Public Summary Comments

“Overall an interesting project, which stands out through its connection to a local university. The updates to the application significantly improved its performance. The incomplete application and its initial presentation led to an overall lower scoring of #3 and #4. Timely and complete submissions would improve this score.”

“Small gaps remain in the pipeline for long-term regional scale and the depth of institutional co-funding, mostly on sustaining non-pilot cohorts and cross-region replication. Working across both hubs does add complexity and it is not exactly clear what the value add is of two hubs or how exactly the two hubs would collaborate.”

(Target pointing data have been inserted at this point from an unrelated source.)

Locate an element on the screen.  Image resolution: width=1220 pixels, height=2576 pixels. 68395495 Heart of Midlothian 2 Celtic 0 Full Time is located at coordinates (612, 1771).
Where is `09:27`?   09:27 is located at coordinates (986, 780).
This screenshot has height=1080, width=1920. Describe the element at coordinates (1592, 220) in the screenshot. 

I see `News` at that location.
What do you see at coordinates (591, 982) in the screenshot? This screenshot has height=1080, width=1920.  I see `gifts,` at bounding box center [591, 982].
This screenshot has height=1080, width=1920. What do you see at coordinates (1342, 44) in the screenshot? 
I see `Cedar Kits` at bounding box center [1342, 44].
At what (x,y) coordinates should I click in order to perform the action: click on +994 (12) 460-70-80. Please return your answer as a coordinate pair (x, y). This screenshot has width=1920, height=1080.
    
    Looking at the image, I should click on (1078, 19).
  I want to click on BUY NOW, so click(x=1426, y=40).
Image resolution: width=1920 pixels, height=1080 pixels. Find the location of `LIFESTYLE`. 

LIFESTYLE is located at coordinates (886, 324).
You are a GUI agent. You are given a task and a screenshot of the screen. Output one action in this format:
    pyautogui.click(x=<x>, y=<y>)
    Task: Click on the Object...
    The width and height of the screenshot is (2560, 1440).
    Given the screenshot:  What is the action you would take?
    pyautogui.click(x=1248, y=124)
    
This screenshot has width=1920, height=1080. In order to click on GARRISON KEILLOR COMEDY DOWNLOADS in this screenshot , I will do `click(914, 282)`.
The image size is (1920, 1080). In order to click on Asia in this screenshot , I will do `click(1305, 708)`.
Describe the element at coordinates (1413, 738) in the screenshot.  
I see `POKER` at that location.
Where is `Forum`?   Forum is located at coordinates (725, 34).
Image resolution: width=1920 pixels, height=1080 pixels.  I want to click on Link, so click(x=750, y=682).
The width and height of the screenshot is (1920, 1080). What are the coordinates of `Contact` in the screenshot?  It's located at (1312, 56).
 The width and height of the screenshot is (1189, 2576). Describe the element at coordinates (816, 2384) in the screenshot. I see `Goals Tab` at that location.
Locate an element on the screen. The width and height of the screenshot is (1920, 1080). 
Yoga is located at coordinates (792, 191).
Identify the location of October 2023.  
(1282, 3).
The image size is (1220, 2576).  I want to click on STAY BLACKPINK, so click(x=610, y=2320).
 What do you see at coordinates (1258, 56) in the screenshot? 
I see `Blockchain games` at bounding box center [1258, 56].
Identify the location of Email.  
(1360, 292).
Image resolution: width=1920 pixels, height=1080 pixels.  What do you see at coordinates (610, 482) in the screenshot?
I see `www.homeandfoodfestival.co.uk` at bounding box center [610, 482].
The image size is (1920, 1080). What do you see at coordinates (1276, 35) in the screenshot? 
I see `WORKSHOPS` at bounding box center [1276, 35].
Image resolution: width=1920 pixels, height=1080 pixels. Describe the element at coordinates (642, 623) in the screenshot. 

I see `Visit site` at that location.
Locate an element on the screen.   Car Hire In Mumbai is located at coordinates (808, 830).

“Overall, this is an incredibly strong program that could only be improved by increasing the accountability of builders in the program to the needs of local communities. By explicitly including the regenerative and community-led projects that builders could work alongside to develop new public goods, the program would be more deeply aligned with the Localism Fund’s explicit focus on localism. The program’s core strengths lie in the design of the incubator which is clear and professionally orchestrated. The program also offers an equally elegant and well designed impact measurement with clear goals related to adoption on Celo, catalyzed and accelerated by public goods built across the African continent.”


Evaluation Summary

The Builder Incubation for African Universities program presents a strong and credible proposal grounded in two well-established hubs with a proven track record in youth builder support, onchain public goods, and university-based incubation. Reviewers found the program design clear, structured, and executable, with robust operational mechanisms, transparent impact reporting, and demonstrated fundraising capacity, contributing to a solid overall score of 10.6 / 16. Strengths include experienced regional teams, meaningful university partnerships, and a well-defined incubation flow supported by tools like Karma GAP. Key areas for improvement relate to clarifying long-term financial sustainability, strengthening the justification and collaboration model between the two hubs, and more explicitly integrating community-rooted partners to ensure builder priorities reflect real local needs. Overall, this is viewed as a high-potential, high-credibility initiative that would benefit from deeper community anchoring and clearer co-funding structure but stands out as a strong candidate for support.